## Direction 1
Translate this sentence from the passage about John Huston below into Spanish: "Films for me were like carnival rides."

## Page excerpt
■ ■ ■

Interestingly, though I knew John was in the ‘fillums’, I did not really make the connection. In fact, I had not seen one of his films. These were the days before video. Though there was a day when we were all invited to be part of the background during a staged fox hunt. A time or two Huston’s children, Tony and Anjelica, were brought over to play with my cousins and myself. All I remember us doing was jumping off stacked bales into the loose hay in the barn. Anjelica got her hair caught and tangled and was not best pleased.
After a formal dinner one night, a number of the guests including John set up for a game of serious poker in the drawing room. John beckoned me and said in that confidential voice, Lad, could you do me a favour and bring me a small basket.
I went into the dining room and liberated a bread basket. I brought it back. Will this do, John?
He took it with due solemnity and said, That’s perfect.
One of the other players asked, What’s the basket for, John?
John took a puff of his cigar and beamed around the table. Why, to put my winnings in of course.
Films for me were like carnival rides. Enjoyable and addictive. But they weren’t serious like books were. There was the occasional exception. I remember me and my father being stunned at seeing LAWRENCE OF ARABIA. But I did not know anything of John’s work until I went on to public school. The weekly film show in the school theatre began to give me an education. Between over many viewings of REACH FOR THE SKY and THE DAMBUSTERS other films slipped through. Buster Keaton’s THE GENERAL had me face down in the aisle, gasping for air in hysterics. And then THE AFRICAN QUEEN. THE MALTESE FALCON. It was with a genuine sense of shock that I saw John’s name stamped on the credits.
Slowly it dawned on me that these pictures were written. To me writing came to a point of resolution on the page. The pages of a book were the ultimate goal and destiny. But I was beginning to understand that what was presented on the screen had to be written too. I knew nothing of how to go about it. I had not the least notion of what a screenplay looked like.

■ ■ ■

## Dataset rows

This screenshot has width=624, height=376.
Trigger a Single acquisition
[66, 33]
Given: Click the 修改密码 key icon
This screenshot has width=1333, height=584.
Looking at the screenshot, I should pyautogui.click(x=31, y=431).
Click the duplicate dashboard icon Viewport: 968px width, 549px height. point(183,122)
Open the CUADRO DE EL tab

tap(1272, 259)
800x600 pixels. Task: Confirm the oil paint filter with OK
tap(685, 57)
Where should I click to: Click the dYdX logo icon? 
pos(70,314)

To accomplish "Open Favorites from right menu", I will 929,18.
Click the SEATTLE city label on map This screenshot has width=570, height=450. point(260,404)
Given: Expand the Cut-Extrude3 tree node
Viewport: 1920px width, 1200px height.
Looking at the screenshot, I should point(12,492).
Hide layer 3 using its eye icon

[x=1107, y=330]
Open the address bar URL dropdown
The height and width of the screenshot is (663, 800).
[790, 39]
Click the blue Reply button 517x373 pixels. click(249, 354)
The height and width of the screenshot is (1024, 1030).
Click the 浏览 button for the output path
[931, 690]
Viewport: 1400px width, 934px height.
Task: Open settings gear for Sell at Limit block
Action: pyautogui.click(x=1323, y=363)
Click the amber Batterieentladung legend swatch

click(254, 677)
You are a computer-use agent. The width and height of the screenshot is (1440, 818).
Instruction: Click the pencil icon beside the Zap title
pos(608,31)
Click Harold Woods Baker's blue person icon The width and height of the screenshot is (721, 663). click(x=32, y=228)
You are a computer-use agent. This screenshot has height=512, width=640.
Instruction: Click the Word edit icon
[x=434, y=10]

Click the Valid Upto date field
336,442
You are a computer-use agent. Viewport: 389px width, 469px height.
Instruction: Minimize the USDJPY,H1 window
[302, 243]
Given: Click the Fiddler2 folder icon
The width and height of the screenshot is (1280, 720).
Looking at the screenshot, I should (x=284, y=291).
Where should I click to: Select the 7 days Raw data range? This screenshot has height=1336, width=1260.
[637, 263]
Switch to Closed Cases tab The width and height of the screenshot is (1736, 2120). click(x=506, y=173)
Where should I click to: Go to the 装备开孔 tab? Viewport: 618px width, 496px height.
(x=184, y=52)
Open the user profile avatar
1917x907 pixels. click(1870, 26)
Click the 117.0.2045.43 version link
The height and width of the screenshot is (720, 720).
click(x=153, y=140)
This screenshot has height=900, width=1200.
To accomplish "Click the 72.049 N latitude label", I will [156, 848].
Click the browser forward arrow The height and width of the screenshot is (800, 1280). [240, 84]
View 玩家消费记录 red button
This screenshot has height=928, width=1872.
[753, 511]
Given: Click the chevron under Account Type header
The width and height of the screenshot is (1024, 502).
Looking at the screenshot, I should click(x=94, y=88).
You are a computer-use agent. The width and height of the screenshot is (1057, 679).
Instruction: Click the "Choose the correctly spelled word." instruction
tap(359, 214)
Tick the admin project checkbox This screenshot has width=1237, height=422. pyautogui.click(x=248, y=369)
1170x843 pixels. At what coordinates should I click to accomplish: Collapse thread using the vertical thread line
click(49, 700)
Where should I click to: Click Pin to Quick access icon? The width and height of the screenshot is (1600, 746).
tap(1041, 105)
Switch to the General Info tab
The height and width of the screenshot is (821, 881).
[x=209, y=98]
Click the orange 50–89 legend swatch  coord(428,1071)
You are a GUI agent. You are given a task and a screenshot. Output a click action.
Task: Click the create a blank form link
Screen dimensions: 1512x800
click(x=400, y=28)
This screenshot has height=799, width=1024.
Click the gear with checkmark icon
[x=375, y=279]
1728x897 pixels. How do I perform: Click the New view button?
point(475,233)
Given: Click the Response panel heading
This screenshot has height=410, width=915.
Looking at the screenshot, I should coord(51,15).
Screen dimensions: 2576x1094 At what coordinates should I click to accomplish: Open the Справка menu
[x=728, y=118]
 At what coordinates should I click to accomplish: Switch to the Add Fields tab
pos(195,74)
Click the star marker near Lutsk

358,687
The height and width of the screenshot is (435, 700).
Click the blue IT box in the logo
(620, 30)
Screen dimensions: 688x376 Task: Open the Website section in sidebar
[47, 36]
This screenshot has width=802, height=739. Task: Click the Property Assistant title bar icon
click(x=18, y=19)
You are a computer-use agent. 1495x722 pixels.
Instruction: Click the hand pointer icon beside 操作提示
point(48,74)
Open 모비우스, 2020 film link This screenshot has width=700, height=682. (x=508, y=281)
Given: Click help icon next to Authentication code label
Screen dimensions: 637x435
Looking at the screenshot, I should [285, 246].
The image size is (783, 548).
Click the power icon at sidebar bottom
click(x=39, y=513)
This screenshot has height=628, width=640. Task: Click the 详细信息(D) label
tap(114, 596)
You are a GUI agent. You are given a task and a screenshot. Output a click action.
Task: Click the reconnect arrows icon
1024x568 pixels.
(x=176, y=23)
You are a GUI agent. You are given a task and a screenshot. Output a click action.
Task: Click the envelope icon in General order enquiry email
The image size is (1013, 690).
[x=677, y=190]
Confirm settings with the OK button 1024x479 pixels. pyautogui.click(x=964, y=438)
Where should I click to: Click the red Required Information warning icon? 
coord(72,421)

■ ■ ■

## Direction 2
Copy out the part of the listing above that opens with the line containing "Where should I click to: Click Pin" and closes with the line containing "click(x=18, y=19)", including both of those lines.

## Worked solution 1
Para mí, las películas eran como atracciones de feria.

## Worked solution 2
Where should I click to: Click Pin to Quick access icon? The width and height of the screenshot is (1600, 746).
tap(1041, 105)
Switch to the General Info tab
The height and width of the screenshot is (821, 881).
[x=209, y=98]
Click the orange 50–89 legend swatch  coord(428,1071)
You are a GUI agent. You are given a task and a screenshot. Output a click action.
Task: Click the create a blank form link
Screen dimensions: 1512x800
click(x=400, y=28)
This screenshot has height=799, width=1024.
Click the gear with checkmark icon
[x=375, y=279]
1728x897 pixels. How do I perform: Click the New view button?
point(475,233)
Given: Click the Response panel heading
This screenshot has height=410, width=915.
Looking at the screenshot, I should coord(51,15).
Screen dimensions: 2576x1094 At what coordinates should I click to accomplish: Open the Справка menu
[x=728, y=118]
 At what coordinates should I click to accomplish: Switch to the Add Fields tab
pos(195,74)
Click the star marker near Lutsk

358,687
The height and width of the screenshot is (435, 700).
Click the blue IT box in the logo
(620, 30)
Screen dimensions: 688x376 Task: Open the Website section in sidebar
[47, 36]
This screenshot has width=802, height=739. Task: Click the Property Assistant title bar icon
click(x=18, y=19)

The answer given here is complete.